Kami berdua, maksudku dengan Bocah Telur. Pergi ke dalam gudang besar yang isinya hanya tumpukan jerami yang sudah dibentuk menjadi kubus dan biasa mereka gunakan untuk sebagai sarana fasilitas tempat duduk dan meja.

Sialan. Perjamuannya telah selesai. Kami benar-benar sangat terlambat makan siang.

Tapi untungnya, Bocah Putri Bangsawan curian terbesarku sungguh sangat pengertian. Dia menyimpan beberapa hidangan makanan khusus untuk kami berdua. Walaupun sudah melar, sih. Karena lauk pauk menunya adalah sup.

Di dalam gudang hanya ada Isabella, dokter hewan gila (Maaf, maksudku Farma), dan juga orang tua pembawa sekop (Namanya Papa Chick atau apalah!).

“Hey! Nak, dari mana saja kalian! Lama sekali! Kudengar kau yang membujuk Nak Egg untuk mengajaknya makan siang bersama, kata Nak Bella. Apakah sesulit itu membujuknya hingga memakan waktu yang lama?”

“Ya, tepat sekali. Aku mengalami kesulitan besar untuk membawanya kemari. Karena dia Si Cangkang Telur, makanya aku harus membawanya secara hati-hati agar tidak retak.”

“Hwahaha! Leluconmu bagus juga.”

“Leluconmu itu membuatku hampir tak bisa menahan isi kuning-kuningku.”

“Maksudmu kau hampir meledak!?”

“Hahaha.”

“Hwahaha!”

“Memangnya kapan terakhir kau hampir akan meledak dan memuncratkan seisi kuning telurnya hingga berubah menjadi telor dadar omelet!?”

“Hwahaha!”

Semua orang seisi gudang hanya dapat tertawa mendengar si bocah telur yang kupermalukan atas semua lelucon-leluconku.

“Oh iya, aku baru sadar setelah sekian lama akhirnya aku dapat melihat ekspresi senangmu, Nak Egg.”

“Ya, benar. Tak biasanya kau ikut terbawa ketawa padahal ada orang lain yang tengah menertawakanmu dan sedikit memberikan lelucon nakal.” Kata Farma.

“Ah? Memangnya kenapa? Apakah Si Tuan Cangkang ini baru terlihat bisa tertawa setelah sekian lama menjadi telur??”
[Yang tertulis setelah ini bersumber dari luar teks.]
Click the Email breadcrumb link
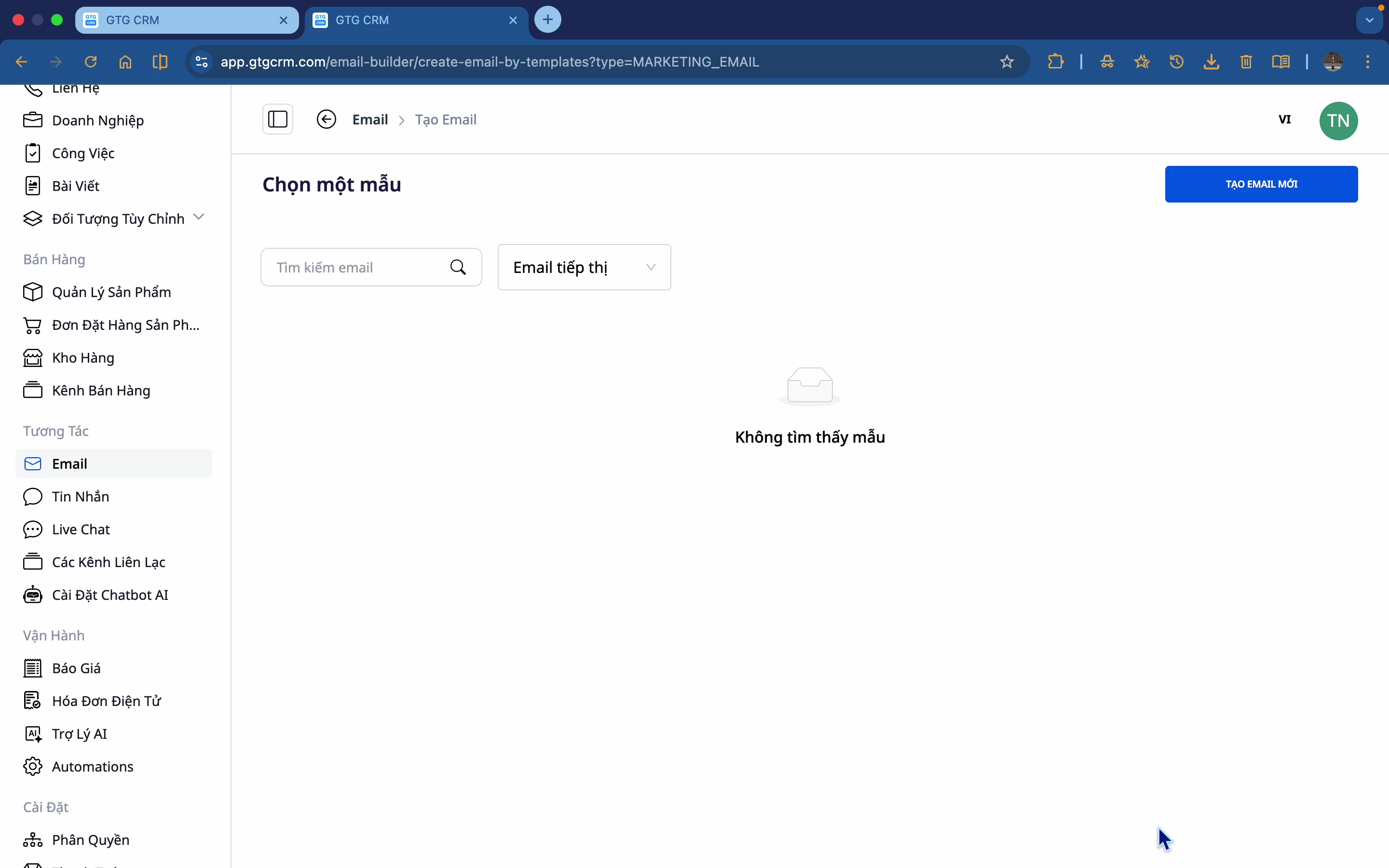 (370, 120)
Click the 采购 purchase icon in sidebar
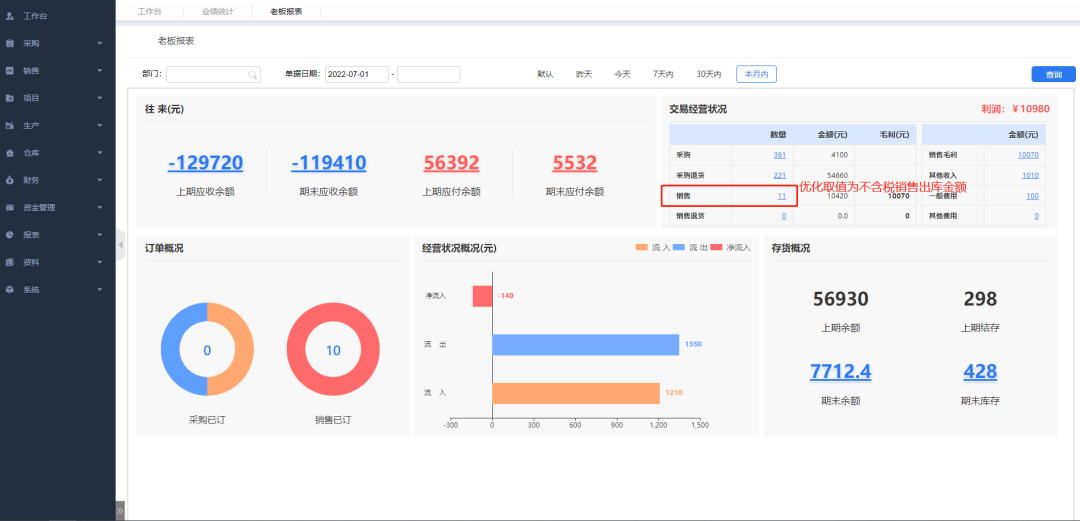The height and width of the screenshot is (521, 1080). pyautogui.click(x=9, y=44)
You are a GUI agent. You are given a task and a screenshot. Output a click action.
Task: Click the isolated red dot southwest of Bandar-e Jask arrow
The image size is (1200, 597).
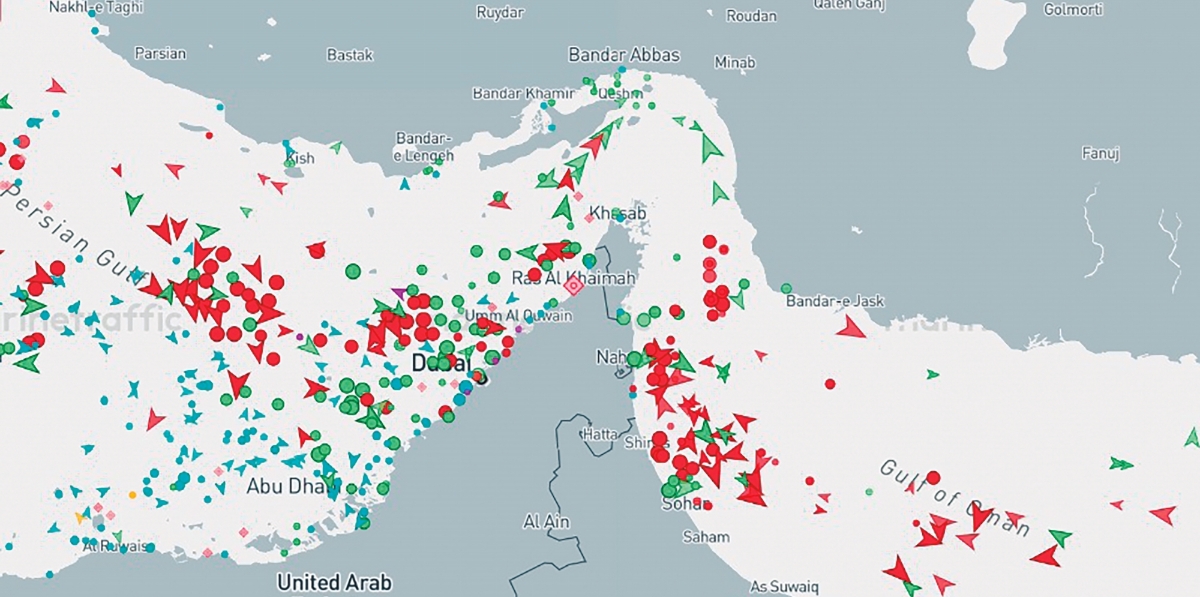click(829, 383)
“Hwahaha! Si Tuan Cangkang, katanya! Hwahaha.”

“Ya, Aku yang sebagai sahabatnya saja baru pertama kali ini melihatnya tertawa dan gembira.”

“Hey Nak Egg. Bagaimana bisa lelucon murahan milik Si Pria mati suri itu dapat membuatmu tertawa? Padahal dia tengah menertawakanmu dengan semua leluconnya? Bukankah kau memiliki kepribadian yang sangat sensitif dengan turur kata?”

“Papa Chick menyebutnya si pria mati suri?? Eggegegege!”

“Wahh, dalam hidupku baru dengar tertawa yang seperti itu, sangat langka sekali.”

“Aku tidak tahu entah kenapa aku bisa sesenang ini dengan semua limpahan leluconnya. Hanya saja aku merasakan ada arti dan maksud yang berbeda dari pembawaan leluconnya. Aku tahu dia tidak sedang benar-benar mencoba untuk merendahkanku, melainkan dia mencoba untuk membuatkanku terhibur, tertawa dan juga orang-orang disekitar pun ikut senang. Seperti Papa Chick bilang tadi, Papa menyebutnya ‘Si Pria Mati Suri’ sontak aku hanya melihat reaksi penerimaan lelucon yang sangat tulus dari raut wajahnya tanpa ada rasa marah ataupun merasa dilecehkan. Dia menganggapnya biasa-biasa saja.”

“Hey, memang begitulah lelucon itu. Menertawakan orang lain tanpa ada maksud atau ujaran kebencian apapun. Yang terpenting kita semua tertawa, bukan?? Apakah di sini hal seperti itu sangat tabu?”

“....”

“Apakah benar demikian?”

“Mungkin yang kau katakan ‘tabu’ itu benar Nak mati suri.”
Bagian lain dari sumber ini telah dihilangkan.